– Announces Completion of Initial New York State Department of Health Inspection of Clinical Lab Subsidiary –
Applied DNA Sciences, Inc. (NASDAQ: APDN) (“Applied DNA” or the “Company”), a leader in Polymerase Chain Reaction (PCR)-based DNA manufacturing that enables in vitro diagnostics, pre-clinical nucleic acid-based therapeutic drug candidates, supply chain security, anti-counterfeiting, and anti-theft technology, announced that Applied DNA Clinical Laboratories, LLC (“ADCL”), its wholly-owned subsidiary, has secured COVID-19 surveillance testing contracts under its testing-as-a-service (“TaaS”) offering that are estimated to generate more than $1.0 million in total annualized revenue beginning October 1, 2020. The Company’s surveillance testing revenue expectation is contingent on full-term participation by TaaS customers, including:
Private schools based in Long-Island, N.Y., including Harbor Country Day School. Education customers comprise the bulk of the Company’s current testing volume;
Several New York State-based small enterprises and private clients.
Unlike diagnostic testing, which looks for the occurrence of COVID-19 at the individual level, surveillance testing looks for infection within a defined population or community and can be used for making health management decisions at the population level. Surveillance testing does not require a prescription. In surveillance testing, pooled test results are returned to the sponsoring organization in the aggregate, not directly to the individual, and may be performed without CLIA certification.
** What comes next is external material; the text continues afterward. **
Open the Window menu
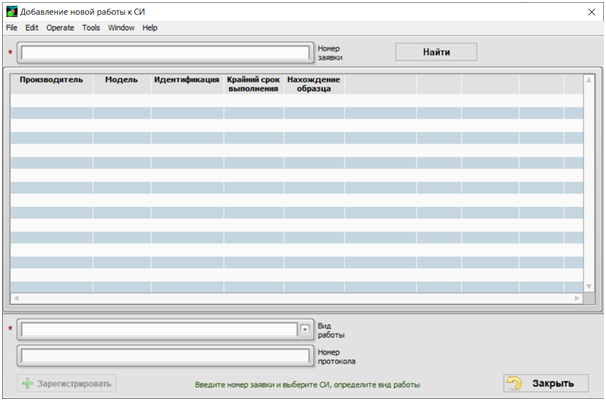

Concurrently, the Company is executing on a sales and marketing strategy to build a pipeline of LineaTM COVID-19 Diagnostic Assay Kit (“Assay Kit”) and TaaS opportunities through:
Outreach to independent and hospital laboratories in COVID-19 hotspots nationally and regionally to offer an additional diagnostic kit supply line;
Outreach to local laboratories to construct a reference laboratory relationship for overflow testing;
Deployment of testing at Stony Brook University in accordance with a recently signed Master Services Agreement.
“Our capacity to perform COVID-19 surveillance testing is grounded in self-collection saliva kits and anterior nasal swab kits that are intuitive to use, a highly sensitive PCR-based Assay Kit that can detect as little as one copy of the SARS-CoV-2 genome per microliter in an individual saliva sample, and a high-throughput surveillance testing lab that can return testing results within 24 hours and often on the same day as sampling. When deployed as part of a consistent and ongoing surveillance testing regime, we believe our Assay Kit can help our clients to detect the virus before its median incubation time of 4 to 5 days from exposure to symptom-onset1. Being able to identify infections early and in a cost-efficient and rapid manner is how surveillance testing gets workers back to work and students back to school,” said Dr. James A. Hayward, president and CEO.
“We are beginning to see the first fruits of our Assay Kit and TaaS sales and marketing efforts translate into revenue,” concluded Dr. Hayward. “As we continue to expand our sales pipeline of Assay Kit and surveillance testing opportunities, we believe these efforts can serve as a potentially material driver of our growth supplemented by diagnostic customer testing upon receipt of CLEP-CLIA certification.”